(Saved dataset entries)
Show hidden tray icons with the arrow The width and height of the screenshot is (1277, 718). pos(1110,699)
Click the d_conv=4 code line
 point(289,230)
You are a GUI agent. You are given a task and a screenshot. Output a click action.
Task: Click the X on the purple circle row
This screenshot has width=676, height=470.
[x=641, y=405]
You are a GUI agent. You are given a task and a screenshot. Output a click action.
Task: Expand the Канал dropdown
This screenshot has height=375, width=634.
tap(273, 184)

Work to be completed: Write out every line of the listing above exactly as it appears.

Expected answer:
Show hidden tray icons with the arrow The width and height of the screenshot is (1277, 718). pos(1110,699)
Click the d_conv=4 code line
 point(289,230)
You are a GUI agent. You are given a task and a screenshot. Output a click action.
Task: Click the X on the purple circle row
This screenshot has width=676, height=470.
[x=641, y=405]
You are a GUI agent. You are given a task and a screenshot. Output a click action.
Task: Expand the Канал dropdown
This screenshot has height=375, width=634.
tap(273, 184)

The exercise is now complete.